Cheers for Circo
Cheers for Circo
I remember, back in 1996, when Circo opened in Midtown, to much acclaim: After all, the three young men (Mario, Marco and Mauro) that opened up this playfully-decorated, Italian restaurant in the Theater District were restaurant royalty: Their father, Sirio Maccione, was the founder of the legendary Le Cirque (“the circus”) in 1974, which, almost instantly upon opening, started attracting the attention of the glitterati, from Steven Spielberg to Gwyneth Paltrow. When Circo opened, it had much the same fanfare, a more casual, (but still flamboyant) dining spot that sent the Page 6 celebs flocking.
I hadn’t been back to Circo since the late 1990s, so recently, while hunting around for a pre-theater dinner spot, I realized that the restaurant was relatively close to the show I was going to see (the wonderful “Holiday Inn”) and so, my friend and I slipped into the lounge area, scooped up a small table (first-come, first serve), and sat down for a revisit.

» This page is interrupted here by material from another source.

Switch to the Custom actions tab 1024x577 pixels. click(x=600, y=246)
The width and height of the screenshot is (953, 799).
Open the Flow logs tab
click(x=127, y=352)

The decor is just as delightful as I remembered: colorful figurines grace shelves and tables, a red-and-white ceiling circus “tent” billows from the ceiling, and pretty glass wall sconces give the dining room a subdued glow. The menu, filled with classic Tuscan pastas and seafood, was appealing, but right from the start, the mare nostrum caught my eye: a plate of seared calamari, octopus carpaccio, shrimps and clams oreganata. We sided that with a dish of spaghetti, accented with manila clams (yes, we were in a clammy frame of mind), parsley garlic oil and white wine.
Mamma mia: the seafood dish was a marvel, the octopus carpaccio grounding the plate and papery-thin, while the mini-clams could have been eaten like popcorn, so tasty were they. The pasta, fresh and wonderfully al dente was fragranced by the clams and a wonderful, high-grade olive oil that flavored without overpowering.
The boys have done good by papa. He no doubt is proud: 20 years later, the restaurant still shines.